Stand: EL 125 – ET: 02/2022

Nachdem zunächst das BMF mit Schreiben vom 19.12.2017 (BStBl I 2018, 52) den Höchstbetrag für eine Abstandnahme vom Steuerabzug auf Kapitalertrage i. S. d. § 43 Abs. 1 Satz 1 Nr. 1a EStG (= Dividenden, Anhang 10) ab 2018 auf maximal 20 000 EUR jährlich begrenzt hat, wurde dies durch eine entsprechende Änderung in § 44a Abs. 10 Nr. 2 EStG (Anhang 10) auch gesetzlich nachvollzogen.

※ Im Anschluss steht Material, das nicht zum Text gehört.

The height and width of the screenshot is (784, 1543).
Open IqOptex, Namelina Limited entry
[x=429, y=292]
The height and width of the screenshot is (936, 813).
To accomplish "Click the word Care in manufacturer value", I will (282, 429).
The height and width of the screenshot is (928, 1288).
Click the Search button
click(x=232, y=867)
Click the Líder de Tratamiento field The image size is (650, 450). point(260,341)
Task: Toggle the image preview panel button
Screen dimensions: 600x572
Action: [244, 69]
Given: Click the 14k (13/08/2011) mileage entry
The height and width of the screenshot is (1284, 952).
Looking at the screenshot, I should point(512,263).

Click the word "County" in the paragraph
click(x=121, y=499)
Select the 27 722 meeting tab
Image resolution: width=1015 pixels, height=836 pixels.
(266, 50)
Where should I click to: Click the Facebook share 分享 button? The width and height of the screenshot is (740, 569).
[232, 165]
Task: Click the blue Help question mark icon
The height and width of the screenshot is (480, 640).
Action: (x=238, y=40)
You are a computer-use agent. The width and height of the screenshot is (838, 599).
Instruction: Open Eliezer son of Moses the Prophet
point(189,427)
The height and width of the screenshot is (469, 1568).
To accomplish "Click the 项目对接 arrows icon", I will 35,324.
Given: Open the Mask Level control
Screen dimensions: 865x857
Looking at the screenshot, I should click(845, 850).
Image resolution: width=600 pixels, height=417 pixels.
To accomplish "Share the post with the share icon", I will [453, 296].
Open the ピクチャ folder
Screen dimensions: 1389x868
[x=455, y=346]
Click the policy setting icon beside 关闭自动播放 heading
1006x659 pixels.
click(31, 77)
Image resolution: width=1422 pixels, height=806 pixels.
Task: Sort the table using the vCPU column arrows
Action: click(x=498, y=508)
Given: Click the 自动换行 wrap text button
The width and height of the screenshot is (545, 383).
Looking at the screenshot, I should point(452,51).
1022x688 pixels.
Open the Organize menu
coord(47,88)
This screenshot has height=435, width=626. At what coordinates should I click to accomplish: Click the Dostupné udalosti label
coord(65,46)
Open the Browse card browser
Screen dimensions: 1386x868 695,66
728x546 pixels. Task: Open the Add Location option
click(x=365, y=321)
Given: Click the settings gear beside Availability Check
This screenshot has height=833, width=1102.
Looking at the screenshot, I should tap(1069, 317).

So hat die auszahlende Stelle (= Bank) bei einem steuerbegünstigen Anteilseigner einen Kapitalertragssteuerabzug von 15 % (= 3/5 von 25 %) vorzunehmen, wenn diese im Zeitpunkt des Zuflusses der Dividende nicht seit mindestens einem Jahr Eigentümer der Anteile/Aktien war und die Dividendenerträge 20 000 EUR übersteigen.

Die einbehaltenen Abzugssteuern können jedoch später, im Rahmen der Veranlagung – bei Vorliegen der übrigen Voraussetzungen (§ 36a EStG), auf die Steuer angerechnet werden.

Mit dieser Einschränkung will man unerwünschte Gestaltungen (wie beispielsweise durch Cum-Cum Geschäfte) verhindern oder zumindest erschweren.

Die gesetzliche Regelung gilt ab dem Veranlagungszeitraum 2019.